> GIVEN TEXT:
.....

Retention Awards. The Committee also awarded special compensation in 2009 to Timothy G. Shack, owing to his unique importance to our company. Mr. Shack is responsible for PNC Global Investment Servicing, a primary business segment that is currently under contract to be sold to a third party. In addition, Mr. Shack has helped to create the robust technology capabilities throughout PNC and has current responsibility for managing the technology integration of National City.

 

The Committee approved a cash retention amount of $561,000 in February 2009, payable upon Mr. Shack’s retirement. In addition, Mr. Shack’s grant of options tied to the integration of National City will be pro-rated based on his future service to PNC. He will retain at least one-third of the options and if he completes additional years of service, he will retain a greater percentage of the options, if they become exercisable.

.....

> INFORMATION PROVIDED:
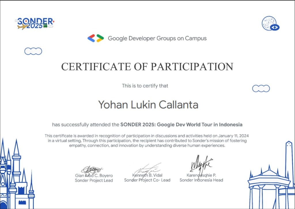This screenshot has height=209, width=295.
Task: Click the Google Developer Groups on Campus text
Action: click(157, 38)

.....

> THE PROBLEM:
Rewrite the passage on retention awards, starting at "The Committee approved" and ending at "they become exercisable.", with "options" replaced by "stock options".

> ANSWER TO THIS PROBLEM:
The Committee approved a cash retention amount of $561,000 in February 2009, payable upon Mr. Shack’s retirement. In addition, Mr. Shack’s grant of stock options tied to the integration of National City will be pro-rated based on his future service to PNC. He will retain at least one-third of the stock options and if he completes additional years of service, he will retain a greater percentage of the stock options, if they become exercisable.